Crypto and IndyCar Racing
Various IndyCar drivers and athletes have gotten into the crypto sponsorship game. However, it is a curious concept to IndyCar fans. Despite this, crypto sponsorship is helping to provide much-needed sponsorship funds to pay the bills, and salaries of athletes and teams.
Ed Carpenter, an IndyCar team owner, is a staunch believer in new tech. His team, Ed Carpenter Racing, is better known as the Bitcoin Racing Team since both Daly and Rinus VeeKay drive Chevrolets sponsored by BitNile, which runs a Bitcoin mining data center.
During a speech that he gave at the Bitcoin 2021 conference, Carpenter said that he believes crypto companies can become a stead sponsor, providing crucial funding to race teams. Carpenter said that he does not look at the day-to-day volatility. He believes in it for the long haul.

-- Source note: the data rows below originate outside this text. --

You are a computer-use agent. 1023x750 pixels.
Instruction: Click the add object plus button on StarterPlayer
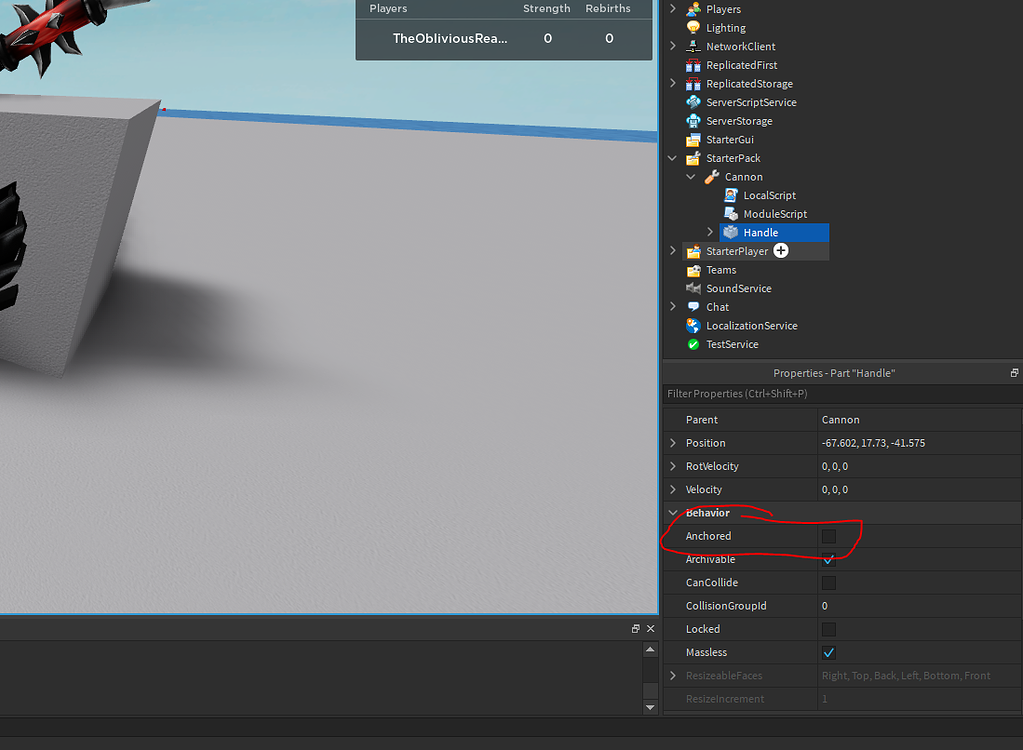coord(778,251)
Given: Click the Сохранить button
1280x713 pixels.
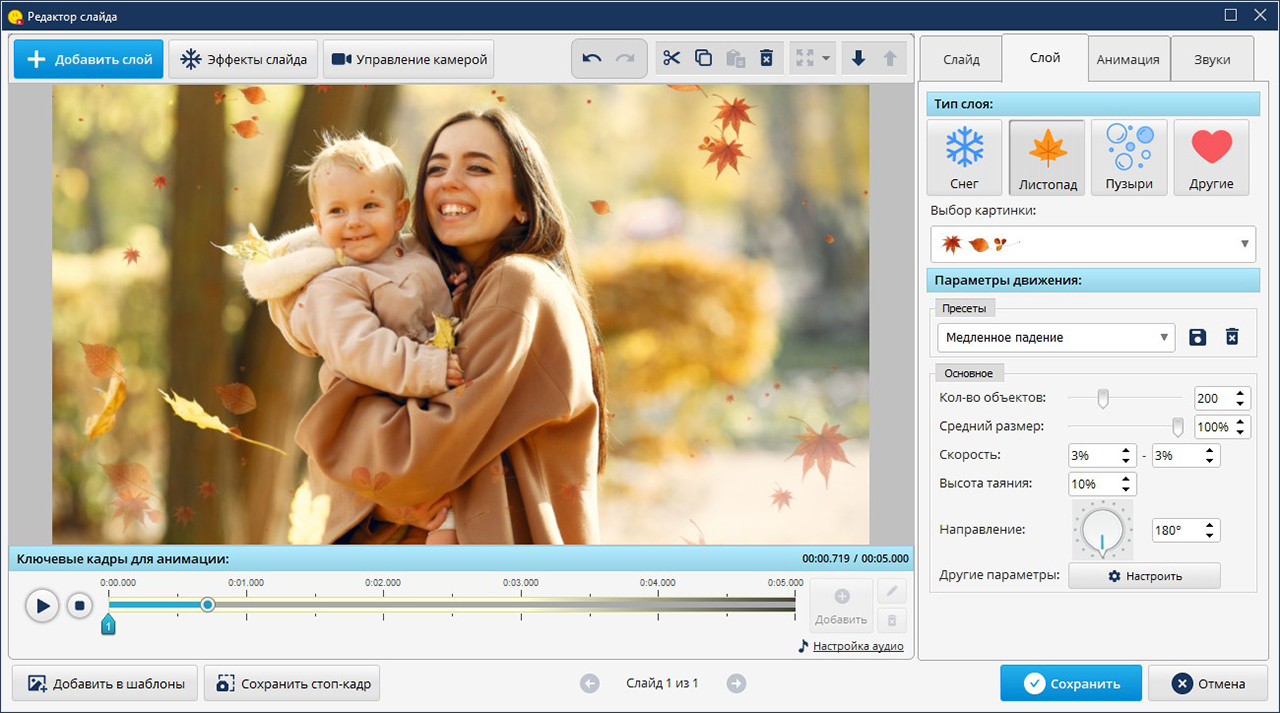Looking at the screenshot, I should [x=1071, y=684].
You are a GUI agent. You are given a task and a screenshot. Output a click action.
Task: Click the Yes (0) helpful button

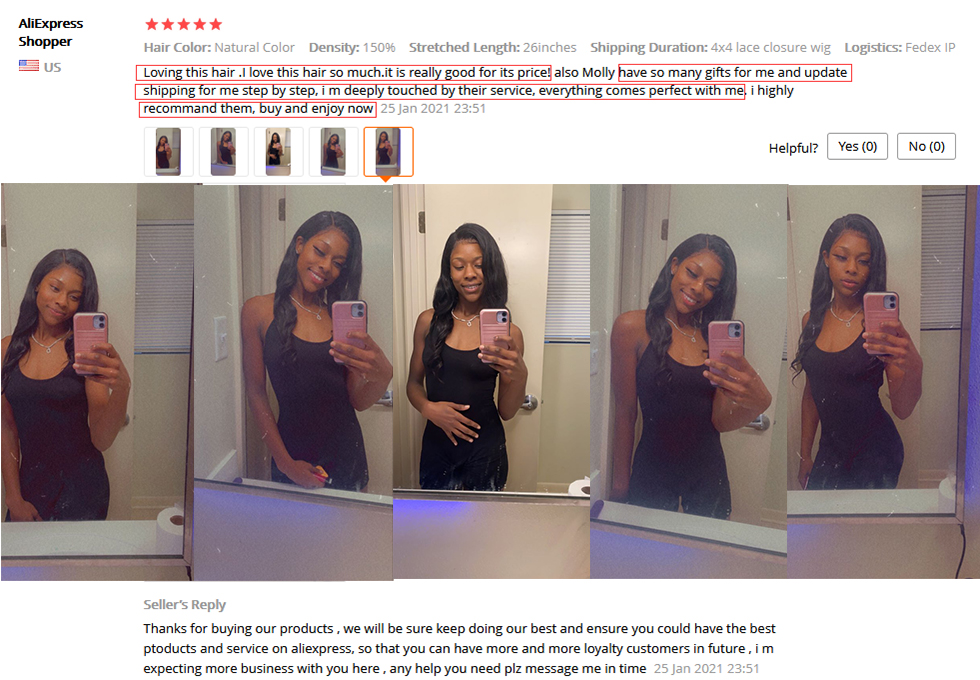point(857,146)
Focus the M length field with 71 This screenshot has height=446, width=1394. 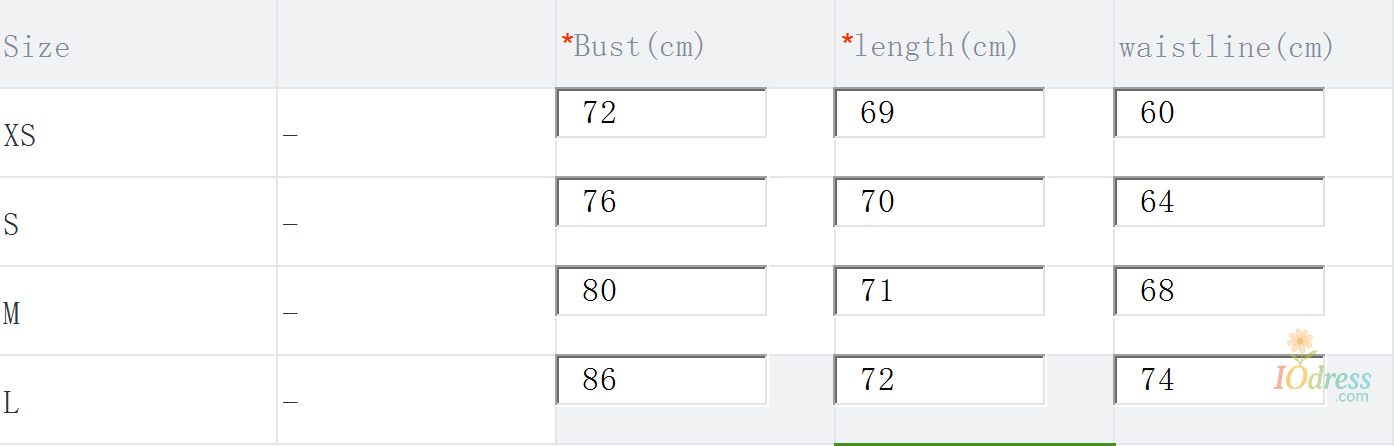(x=939, y=291)
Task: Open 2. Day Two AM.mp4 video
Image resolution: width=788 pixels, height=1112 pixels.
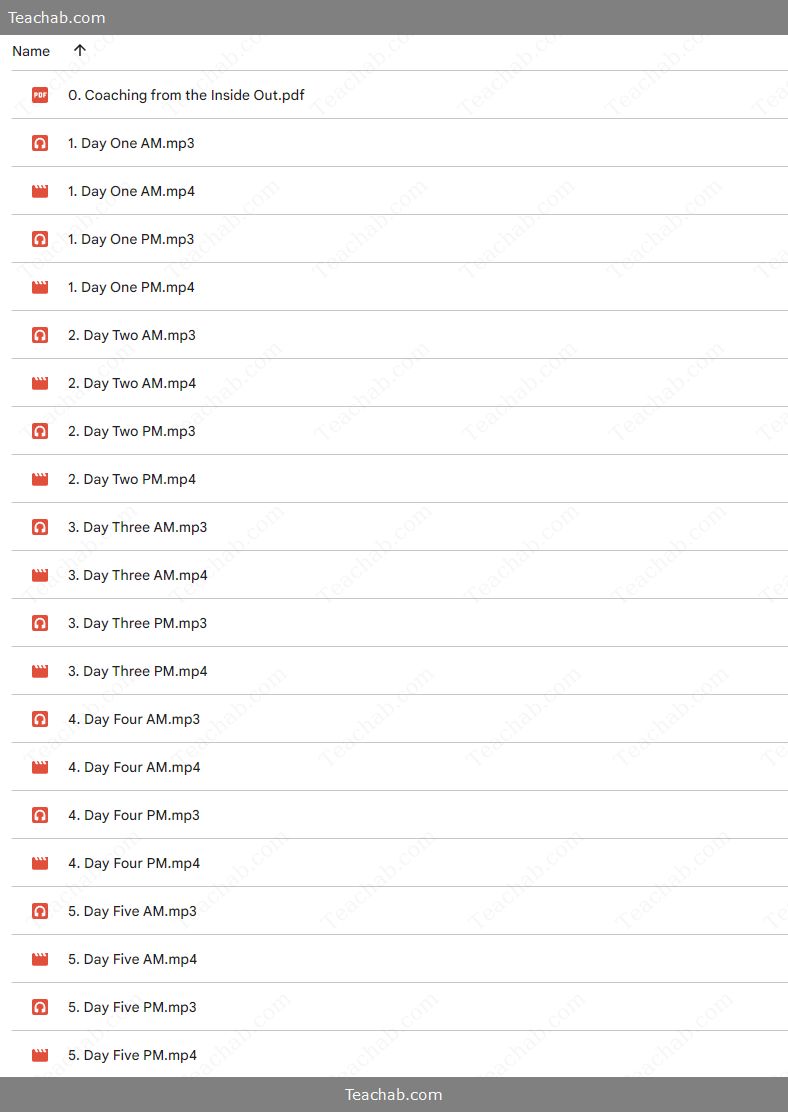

Race Car drivers around the world hope crypto sponsorships can stir interest in fans to educate themselves about crypto coins. As more fans enter the market, the more likely it is that new tech firms will invest in racecar sponsorships.
Not Everyone Believes It Is a Lasting Solution
According to Stuart Madnick, an IT professor at MIT Sloan School of Management, it might not be a long-term solution when it comes to sponsorship. He noted that in the crypto sector, the long-term often refers to next week.
Landon Cassill, a NASCAR driver and crypto enthusiast has a different opinion. Cassill has an Infinity Series sponsorship with Voyager Digital, which is a crypto trading platform. During an ABC News interview, the NASCAR driver conceded that new technology markets are volatile. He added that he was a veteran in the space, and was familiar with market volatility. Cassill added that he trades the markets on Voyager. According to him, he has made some good trades in recent weeks.
Sports and Crypto Sponsorships
Sports teams and leagues were amongst the first to begin using crypto. For instance, the downtown home of the NHL’s Kings, Lakers, Clippers, and the WNBA’s Sparks changes its name in 2021 to Crypto.com Arena as part of a $700 million deal spanning 20 years.
Crypto.com has been on a spending spree in recent months. Besides the stadium deal, it also struck a sponsorship deal with F1, the UFC, and the NHL’s Montreal Canadiens. Additionally, it bought the Philadelphia 76ers’ uniform sponsorship patch.
Crypto Is Going Mainstream But It Is Still Tough
These sponsorship deals are a sign that crypto is going mainstream, and firms are trying to get as big a chunk of the mainstream market as possible. However, landing a sponsorship in this sector can be tough, as NASCAR driver Landon Cassill conceded. He noted that it could be tough to mingle with the crypto crowd since the jargon they use can be complex. According to Cassil, the lingo was so new that if you had not been in it for a while, it was hard to know what was going on just based on the headlines.